-- start of TEXT EXCERPT --

Thursday, 27 November 2014

Norfolk and those Pink-footed Geese!

We have just returned from a great trip to Norfolk. The main purpose of which was to see the huge flocks of Pink-footed Geese roaming the skies, filling the fields and sitting on the shoreline at Snettisham.

Of course we managed to fit a lot of other things in as well, including adding two new species to our growing bird list and bringing our UK total up to 213.

Our time started with a trip to Titchwell on the Sunday. Titchwell is one of our favourite places due to the diversity of species and habitats and always the chance of the ever elusive Bearded Tit. As usual we failed to see them yet again, we know winter isn't the best time, but you never know!

-- end of TEXT EXCERPT --
-- start of INFORMATION SHOWN --

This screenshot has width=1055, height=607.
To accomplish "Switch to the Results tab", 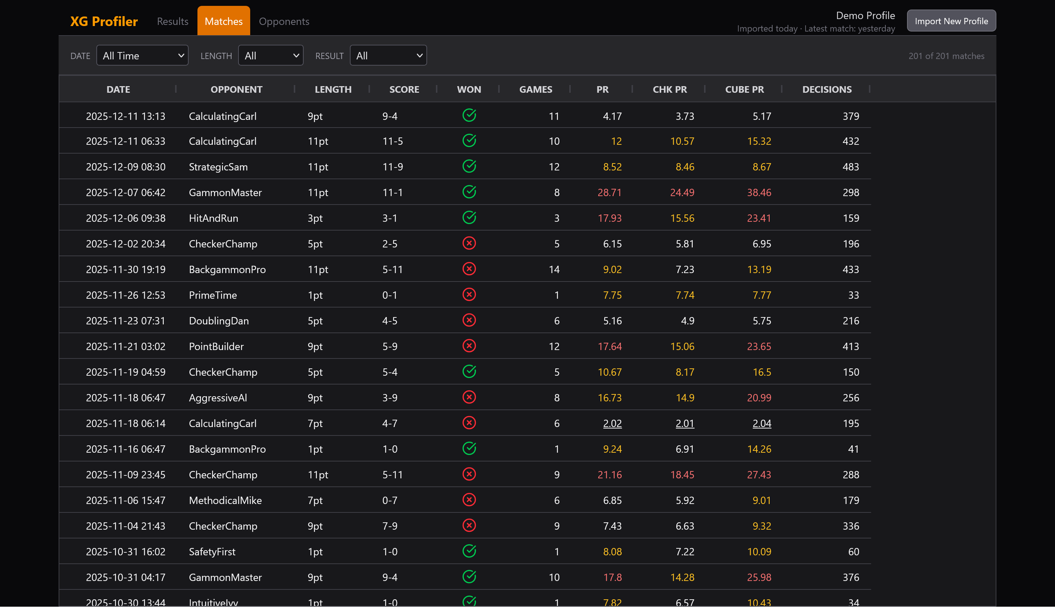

-- end of INFORMATION SHOWN --
-- start of INFORMATION SHOWN --

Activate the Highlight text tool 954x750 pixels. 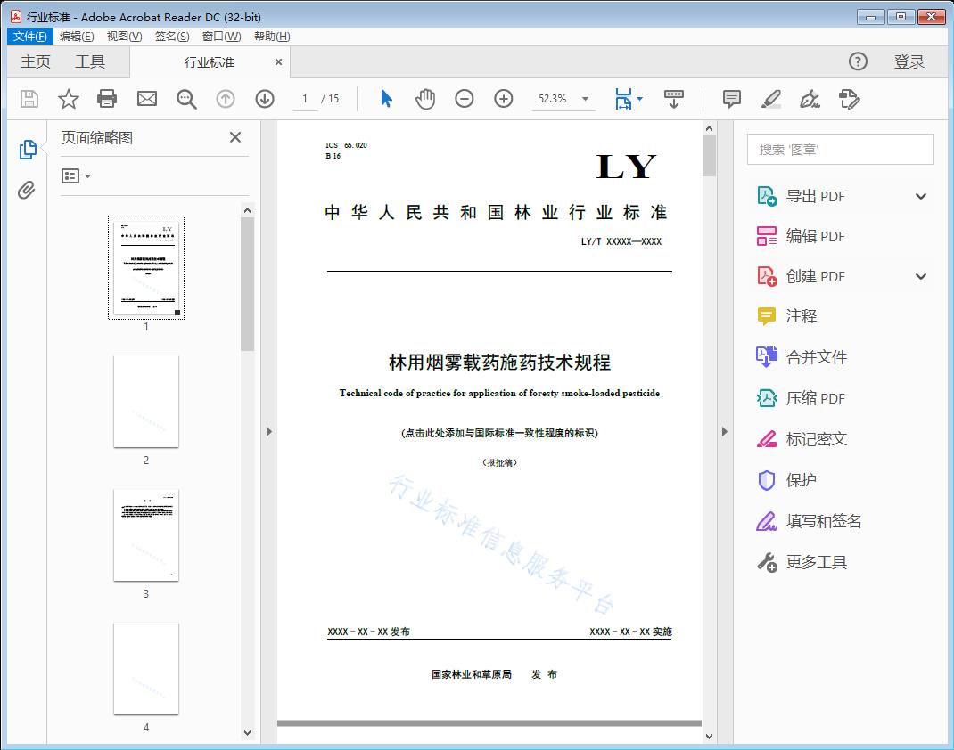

-- end of INFORMATION SHOWN --

> [EXERCISE SET]:
**a.** From the Norfolk geese blog post, copy everything from "Thursday, 27 November" down to "total up to 213." word for word.
**b.** Extend the blog post about the Norfolk trip to see Pink-footed Geese, picking up after its last sentence.

> [SOLVED PROBLEMS]:
**a.**
Thursday, 27 November 2014

Norfolk and those Pink-footed Geese!

We have just returned from a great trip to Norfolk. The main purpose of which was to see the huge flocks of Pink-footed Geese roaming the skies, filling the fields and sitting on the shoreline at Snettisham.

Of course we managed to fit a lot of other things in as well, including adding two new species to our growing bird list and bringing our UK total up to 213.

**b.**
Anyway we had a good but sadly very wet day and cold day, as we reached the first hide the heavens opened, so we decided to stay put until it stopped, meaning we spent a good 90 minutes in there. Despite the weather we had good views from in the hide of Teal, Shoveler, Snipe, Water Rail, Godwit and a lonely Avocet:

The next day saw head out to Abbey Farm after some local birding at our digs. Outside our lodge was a pool with reeds and plenty of trees backing on to the start of Wells Woods, we had a particularly good morning; Marsh Harrier, Little Grebe, Mallard, Long-tailed Tit
Kestrel, Kingfisher, Blue & Great Tit, Jay and Great-spotted Woodpecker as highlights.

Abbey Farm was nice with Teal, Woodpigeon and Crows being the predominant species, but the highlight was 3 or 4 Yellowhammers giving us a good show and out first Redwing of the Winter.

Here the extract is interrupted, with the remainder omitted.